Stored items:
______
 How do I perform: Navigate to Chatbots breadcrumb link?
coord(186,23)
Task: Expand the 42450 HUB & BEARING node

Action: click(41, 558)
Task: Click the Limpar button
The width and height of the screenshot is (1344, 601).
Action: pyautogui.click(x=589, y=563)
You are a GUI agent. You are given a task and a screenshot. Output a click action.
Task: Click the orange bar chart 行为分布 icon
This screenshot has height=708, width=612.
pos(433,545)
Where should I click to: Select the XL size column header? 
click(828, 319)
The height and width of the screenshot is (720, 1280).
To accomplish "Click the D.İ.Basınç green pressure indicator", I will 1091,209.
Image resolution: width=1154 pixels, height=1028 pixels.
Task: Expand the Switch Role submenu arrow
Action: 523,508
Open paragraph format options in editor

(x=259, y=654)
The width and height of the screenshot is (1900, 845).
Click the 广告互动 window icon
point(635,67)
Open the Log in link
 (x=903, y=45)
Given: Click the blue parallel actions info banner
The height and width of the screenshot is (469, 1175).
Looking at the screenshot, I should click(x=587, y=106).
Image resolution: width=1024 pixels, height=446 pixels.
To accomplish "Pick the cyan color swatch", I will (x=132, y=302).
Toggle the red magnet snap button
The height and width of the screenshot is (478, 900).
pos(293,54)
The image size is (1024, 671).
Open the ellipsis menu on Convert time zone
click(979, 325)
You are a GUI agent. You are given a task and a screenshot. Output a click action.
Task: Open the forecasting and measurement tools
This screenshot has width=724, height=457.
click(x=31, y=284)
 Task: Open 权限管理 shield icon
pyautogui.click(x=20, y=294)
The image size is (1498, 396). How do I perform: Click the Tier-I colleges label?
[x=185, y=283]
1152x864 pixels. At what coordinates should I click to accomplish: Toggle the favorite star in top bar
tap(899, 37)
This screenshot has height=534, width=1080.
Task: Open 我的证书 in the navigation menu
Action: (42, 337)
______
Work instruction: Whichever lines of the records above hold the word "button" should all be copied out.

Solution for this exercise:
Task: Click the Limpar button
Toggle the red magnet snap button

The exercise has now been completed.